Yıllardır tartıştığımız bu konuda, aydınlatıcı bazı açıklamalar bugüne kadar birkaç defa yapıldı ama görülüyor ki Merkez Bankası’nın bu konuyu aydınlatıcı bir açıklama daha yapması gerekiyor. O açıklama gelinceye kadar ben bildiklerimi, duyduklarımı ve eski makalelerimde yazdıklarımı anlatayım:
- Net hata ve noksan verilmesi bize özgü bir durum değil. Dünyada birçok ülke aynı durumla karşı karşıya. Mesela Çin, ABD, Norveç ve Suudi Arabistan gibi farklı ekonomik özelliklere sahip ülkeler de ödemeler dengesinde yüksek hata ve noksanlar veriyor. Kabul edilebilir boyutta olduğu sürece sorun yok ama bizim hatamızın boyutu dikkat çekecek kadar yüksek. Son 12 ay itibarıyla genel mal ticareti dengesinin yüzde 27’sine ulaştı. Bir zamanlar bir başparmak kuralı vardı. Bu oran yüzde 5’i aştığında sorun yaratacağına inanılırdı. Biz bu kuralı çoktan aşmış bulunuyoruz. Bu boyutta bir hata ekonomik plan ve analiz yapmayı zorlaştırabilir, bu nedenle özel ilgi ister.
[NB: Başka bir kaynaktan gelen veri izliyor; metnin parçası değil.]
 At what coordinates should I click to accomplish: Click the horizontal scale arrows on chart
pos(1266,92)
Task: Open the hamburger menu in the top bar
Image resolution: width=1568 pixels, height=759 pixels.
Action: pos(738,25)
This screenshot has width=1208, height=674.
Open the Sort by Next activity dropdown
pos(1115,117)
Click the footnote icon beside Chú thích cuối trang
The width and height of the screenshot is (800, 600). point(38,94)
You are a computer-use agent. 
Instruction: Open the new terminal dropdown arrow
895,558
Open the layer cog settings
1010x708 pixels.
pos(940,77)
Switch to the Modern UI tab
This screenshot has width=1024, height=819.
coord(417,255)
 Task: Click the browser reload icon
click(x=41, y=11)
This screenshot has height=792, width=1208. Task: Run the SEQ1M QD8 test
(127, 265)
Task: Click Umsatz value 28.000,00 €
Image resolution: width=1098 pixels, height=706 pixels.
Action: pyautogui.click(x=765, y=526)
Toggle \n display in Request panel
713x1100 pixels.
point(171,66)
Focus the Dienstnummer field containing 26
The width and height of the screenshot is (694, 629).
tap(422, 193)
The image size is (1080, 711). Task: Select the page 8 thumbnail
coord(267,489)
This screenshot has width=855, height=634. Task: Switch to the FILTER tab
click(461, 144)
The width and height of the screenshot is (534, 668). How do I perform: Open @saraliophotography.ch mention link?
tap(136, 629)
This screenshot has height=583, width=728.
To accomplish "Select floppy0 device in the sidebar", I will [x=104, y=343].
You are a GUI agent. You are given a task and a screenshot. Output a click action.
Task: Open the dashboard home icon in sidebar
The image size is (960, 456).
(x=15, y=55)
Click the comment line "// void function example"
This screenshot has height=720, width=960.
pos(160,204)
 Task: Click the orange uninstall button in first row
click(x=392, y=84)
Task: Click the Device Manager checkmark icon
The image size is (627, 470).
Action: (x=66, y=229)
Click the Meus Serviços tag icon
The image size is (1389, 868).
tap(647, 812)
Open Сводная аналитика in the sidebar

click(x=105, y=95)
- Ödemeler dengesi bir ülkenin diğer ülkelerle arasındaki tüm parasal hareketi gösterir. Adı üzerinde, ödemeler dengesinin dengede olması gerekir. Teknik açıklaması ile Cari İşlemler Hesabı ve Sermaye Hesabı kalemlerinin toplamı Finans Hesabına eşit olmalı. Ancak uygulamada bu eşitliğin sağlanamadığı görülür ve farka “net hata ve noksan” denir. Bu demektir ki; a) Ya kayda girmemiş giriş ve çıkışlar var b) Ya ölçmede hata yapılmıştır c) Ya mal hareketi ve ödemesi arasındaki zamanlama farklılıkları nedeniyle kayıtlar gerçeği yansıtmıyor d) Ya da hepsi. Doğru cevap d şıkkı...
- Dış ticarette malın sevkiyatı ile ödemenin farklı bilanço dönemlerinde yapılması, turizm ve bavul ticareti gibi anket yoluyla ölçülen bazı girişlerin tam olarak ölçülememesi, gümrük beyanlarındaki sorunlar ve yastık altında tutulan paralar net hata ve noksan verilmesinin nedenlerinden.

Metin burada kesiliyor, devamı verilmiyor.